The Tale of Princess Kaguya is a richly-drawn and heart-wrenching new film by Studio Ghibli. Based on the tenth-century Japanese folk tale The Woodcutter’s Daughter, Isao Takahata’s swan-song simultaneously dazzles the senses and tugs on the heartstrings.
The story begins with an elderly bamboo cutter, who finds a tiny magical princess inside a shining stalk of bamboo. Believing that he has been blessed by the gods, he takes the tiny princess home, only for her to transform into a very real human baby. Things only get stranger from there. We see Princess Kaguya, known as Takenoko (Little Bamboo) by her friends, grow up in Japan’s rural countryside, only for her father to decide to send her to the capital, where she must learn to be a true noblewoman. Kaguya must deal with the unwanted advances of the kingdom’s most eligible bachelors, setting them a series of impossible tasks in return for her hand in marriage, before facing her biggest challenge yet.
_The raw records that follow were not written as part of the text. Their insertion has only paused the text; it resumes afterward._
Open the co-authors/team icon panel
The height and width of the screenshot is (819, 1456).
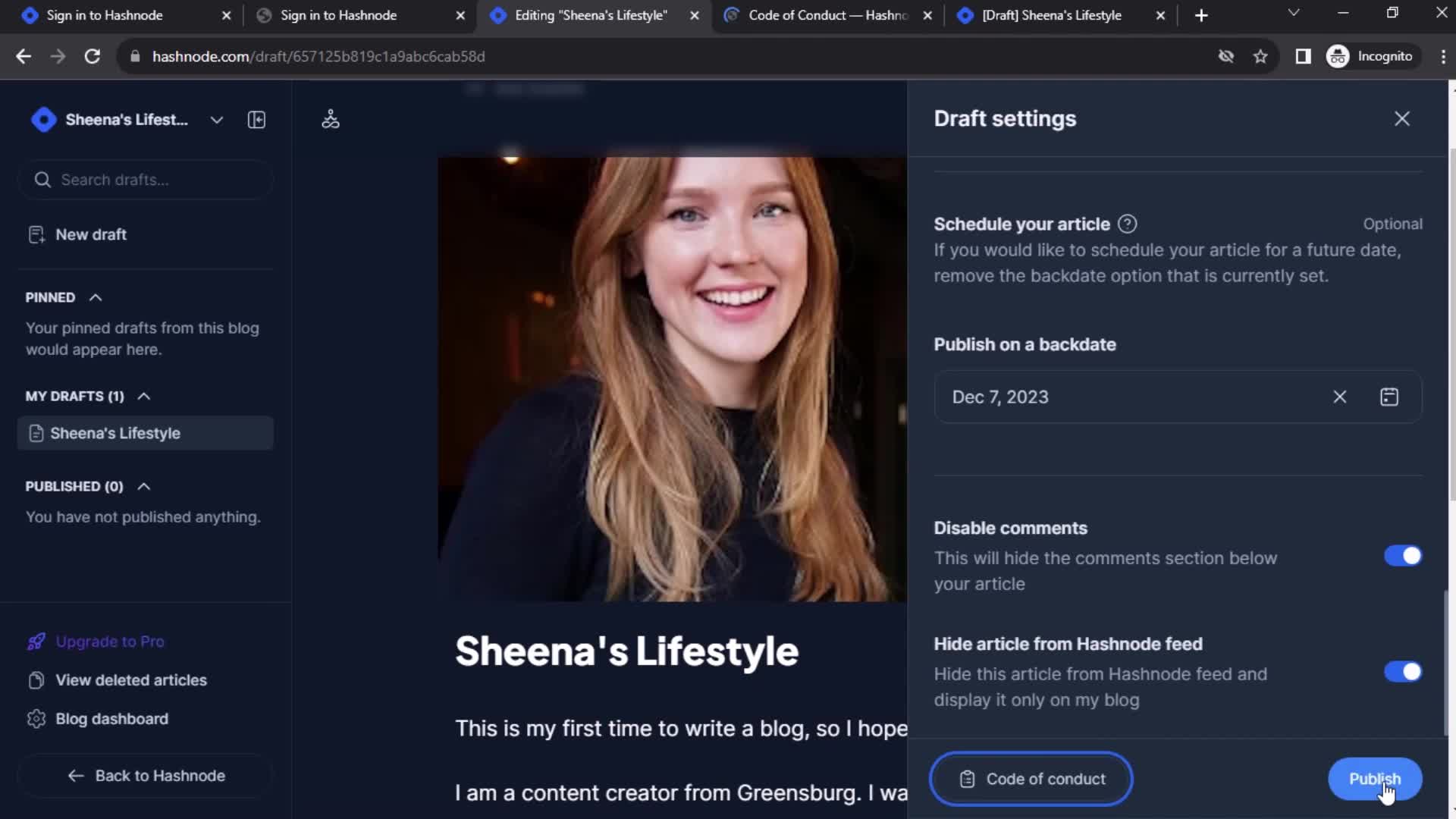(x=330, y=118)
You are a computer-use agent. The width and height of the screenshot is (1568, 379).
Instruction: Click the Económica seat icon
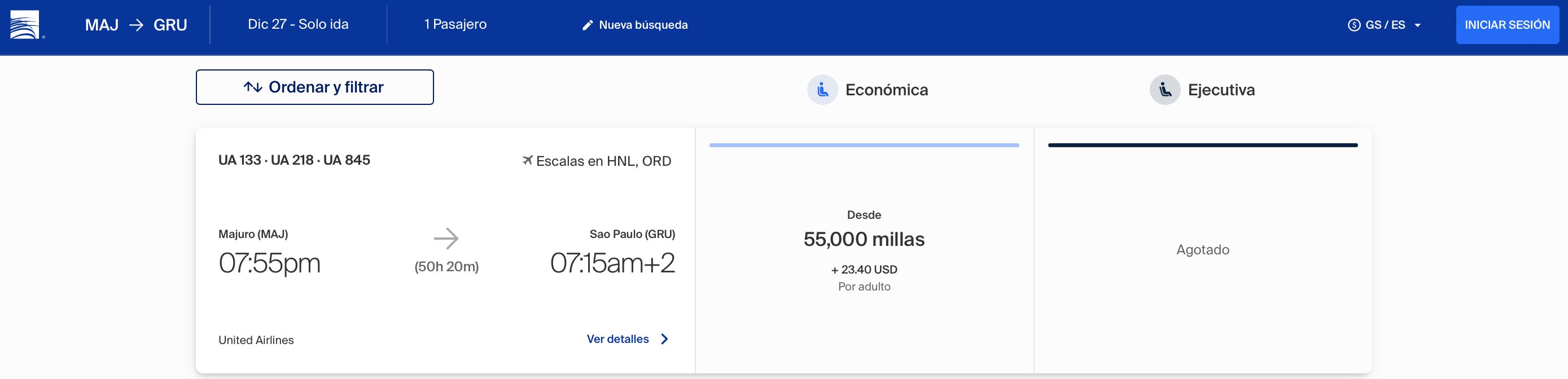[x=822, y=90]
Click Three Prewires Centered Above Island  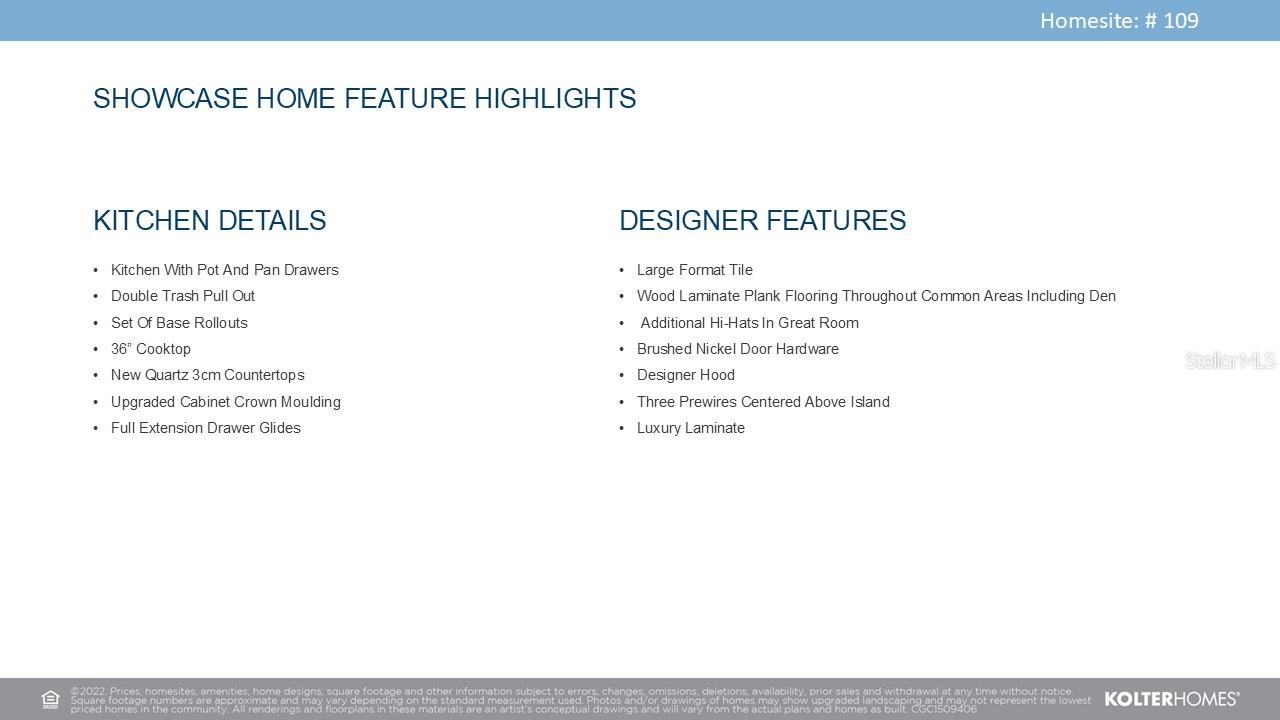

The film’s animation differs from many of Studio Ghibli’s other offerings, featuring a minimalist art style that encompasses pen and charcoal-drawn sketches, perfectly accentuating the movie’s plot. The film’s artwork is fluid and gorgeous, with the style subtly changing depending on a scene’s emotional resonance. The Tale of Princess Kaguya also features a stunning soundtrack, which seamlessly combines with the plot and animation to produce something that is far greater than any of its individual components.
With a running-time of over two hours, it could be argued that the film is drawn out too long, though this gives the audience more time to luxuriate in the wonderful world that Takahata has brought to the screen. An oddly-structured plot and several surprise twists keep the audience on edge, producing a delicious contrast with the sheer beauty of the animation and soundtrack.
A fusion of joy, melancholy, traditional art and modern animation, the impact of The Tale of Princess Kaguya will certainly linger with its viewers.